Archaeologists claim they have found what they believe are pieces of the Trojan Horse according to a report by the Greek news site Naftika Chronika. The site reports that researchers excavating a site at the historical city of Troy, on the hills of Hisarlik, have unearthed a large wooden structure.
According to the unconfirmed article they claim what they have discovered are remains of the legendary Trojan Horse. In the same area, remains of a man and a woman believed to have died in 1,200 B.C (the time of the legendary war chronicled by Homer) had also been found according to Reuters.
The excavations brought to light dozens of four planks and beams up to 15 meters (49 feet) long. The remnants were assembled in a strange form, that led the experts to suspect they belong to the Trojan Horse. The wooden structure was inside the walls of the ancient city of Troy according to mythology that has never been proven truth by any historical data. .

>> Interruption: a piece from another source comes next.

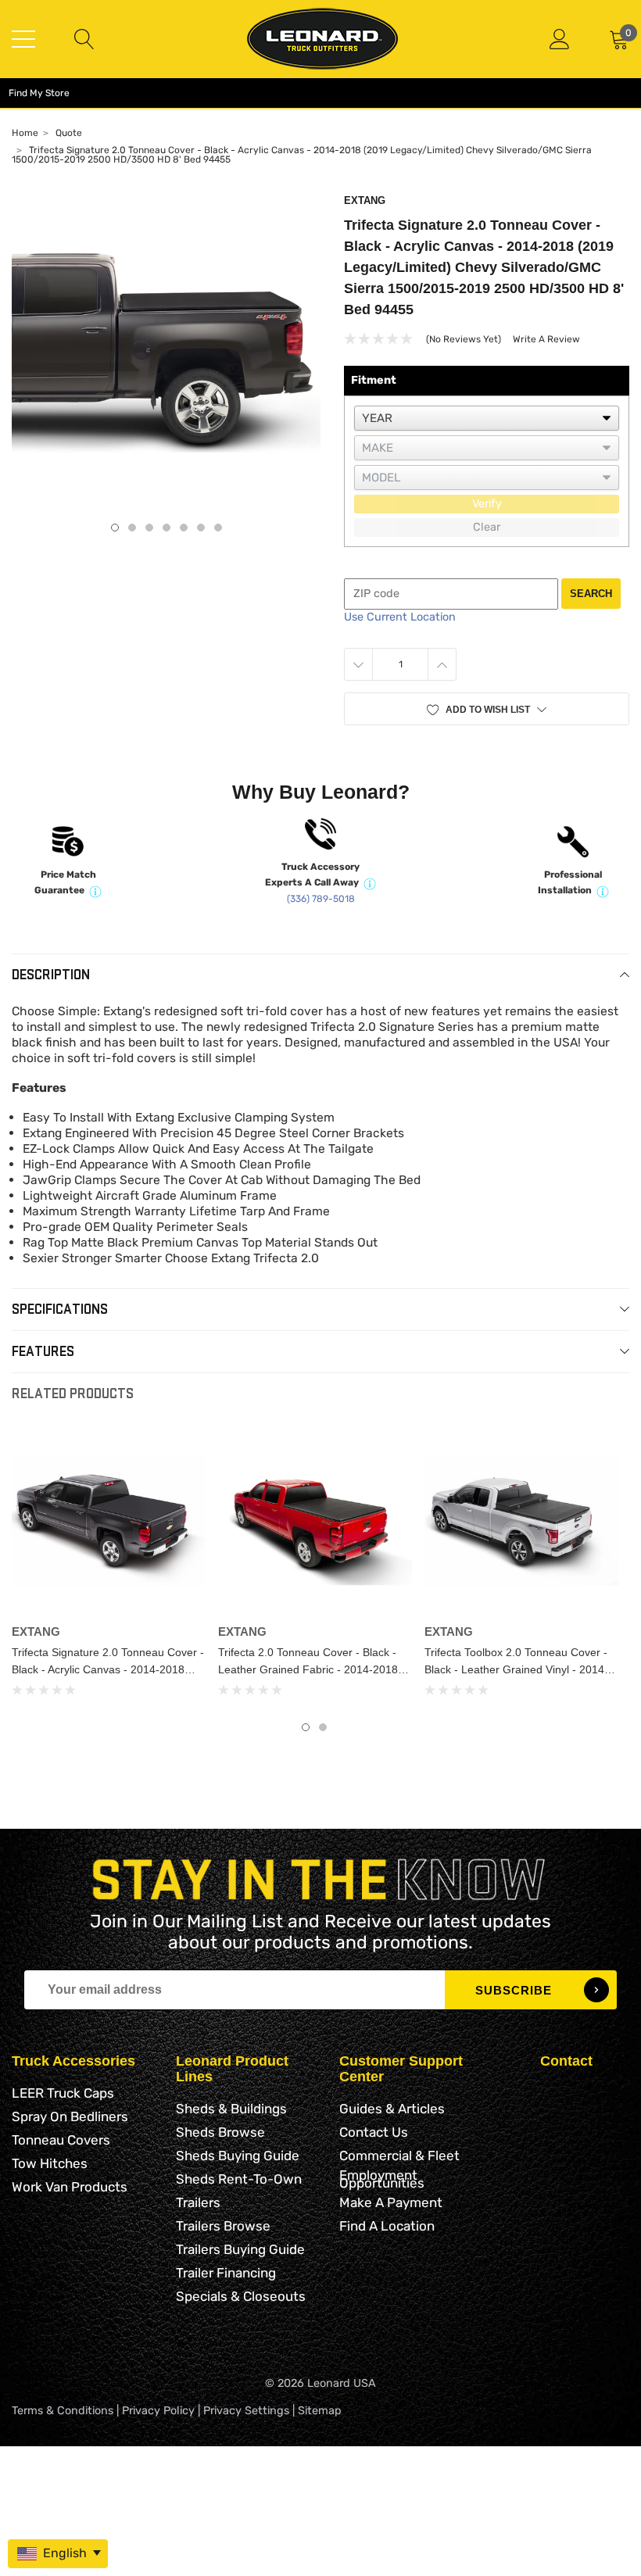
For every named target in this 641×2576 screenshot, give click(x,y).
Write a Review (546, 339)
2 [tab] (132, 527)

Why the discovery is unlikely to be the Trojan Horse
Most archeologists and scholars believe that the findings cannot be related to the mythical Trojan Horse. For a start, wood would not survive over the centuries. But, perhaps, more importantly the story associated with Trojan Horse is more of a myth rather than historical fact.
The classic epic poems tell the story of the Trojan War and Odysseus‘ long journey back to Ithaca, but curiously enough, they do not feature the iconic wooden horse. In fact, the Iliad closes out right before the war is over.
The Trojan horse is being being mentioned in passing in the Odyssey.
“What a thing was this, too, which that mighty man wrought and endured in the carven horse, wherein all we chiefs of the Argives were sitting, bearing to the Trojans death and fate! But come now, change thy theme, and sing of the building of the horse of wood, which Epeius made with Athena’s help, the horse which once Odysseus led up into the citadel as a thing of guile, when he had filled it with the men who sacked Ilios.” — Homer, the Odyssey
It would be in Virgil, in Book II of the Aeneid who would give a more detailed description, 1000 years after the fact.
“After many years have slipped by, the leaders of the Greeks, opposed by the Fates, and damaged by the war, build a horse of mountainous size, through Pallas’s divine art, and weave planks of fir over its ribs they pretend it’s a votive offering: this rumour spreads. They secretly hide a picked body of men, chosen by lot, there, in the dark body, filling the belly and the huge cavernous insides with armed warriors.” — Virgil, Book II of the Aeneid
As pointed here there were 1200 years between the events he’s documenting and the Aeneid itself, which was written between 19BC and 29BC. The Trojan War was as old to him as the Crusades are to us today.
What was the Trojan Horse
There has been speculation that the Trojan Horse may have been a battering ram or other sort of siege engine resembling, to some extent, a horse, and that the description of the use of this device was then transformed into a myth by later oral historians who were not present at the battle and were unaware of that meaning of the name.
The main theory is that it was not a literal horse with men in it, it was a battering ram with men under it, with a head perhaps carved into the shape of a horse and draped in horse skins.
Oxford University classicist Dr Armand D’Angour says that the wooden horse is an is an “imaginative fable.”
“Archaeological evidence shows that Troy was indeed burned down; but the wooden horse is an imaginative fable, perhaps inspired by the way ancient siege-engines were clothed with damp horse-hides to stop them being set alight.”
Some authors have suggested that the gift might also have been a ship, with warriors hidden inside.
A more speculative theory, originally proposed by Fritz Schachermeyr, states that the Trojan Horse is a metaphor for a destructive earthquake that damaged the walls of Troy and allowed the Greeks inside. In his theory, the horse represents Poseidon, who as well as being god of the sea was also god of horses and earthquakes. The theory is supported by the fact that archaeological digs have found that Troy VI was heavily damaged in an earthquake.